*STATED GOAL*:
Pick out each line of the entries below that contains the string "dimensions". Letter case matters.

*SUPPLIED RECORDS*:
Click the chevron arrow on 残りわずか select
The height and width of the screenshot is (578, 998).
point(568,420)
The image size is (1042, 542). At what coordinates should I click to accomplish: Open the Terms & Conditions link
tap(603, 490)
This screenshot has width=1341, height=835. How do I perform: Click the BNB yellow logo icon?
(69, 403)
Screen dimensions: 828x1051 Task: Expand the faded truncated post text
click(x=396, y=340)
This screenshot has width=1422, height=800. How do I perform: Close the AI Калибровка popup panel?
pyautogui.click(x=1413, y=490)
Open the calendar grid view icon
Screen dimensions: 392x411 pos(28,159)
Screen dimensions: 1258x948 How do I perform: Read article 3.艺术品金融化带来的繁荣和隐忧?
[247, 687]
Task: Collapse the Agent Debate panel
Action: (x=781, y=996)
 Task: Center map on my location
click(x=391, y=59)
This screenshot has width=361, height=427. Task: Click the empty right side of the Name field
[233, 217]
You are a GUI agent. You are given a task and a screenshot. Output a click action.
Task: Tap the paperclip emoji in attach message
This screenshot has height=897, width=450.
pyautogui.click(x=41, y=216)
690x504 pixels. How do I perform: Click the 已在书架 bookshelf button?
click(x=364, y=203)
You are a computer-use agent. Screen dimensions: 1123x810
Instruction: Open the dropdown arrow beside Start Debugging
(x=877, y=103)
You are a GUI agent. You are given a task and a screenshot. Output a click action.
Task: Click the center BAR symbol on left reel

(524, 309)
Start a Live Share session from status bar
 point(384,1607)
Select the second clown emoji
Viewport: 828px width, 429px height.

*IN RESPONSE*:
Screen dimensions: 828x1051 Task: Expand the faded truncated post text
Screen dimensions: 392x411 pos(28,159)
Screen dimensions: 1258x948 How do I perform: Read article 3.艺术品金融化带来的繁荣和隐忧?
You are a computer-use agent. Screen dimensions: 1123x810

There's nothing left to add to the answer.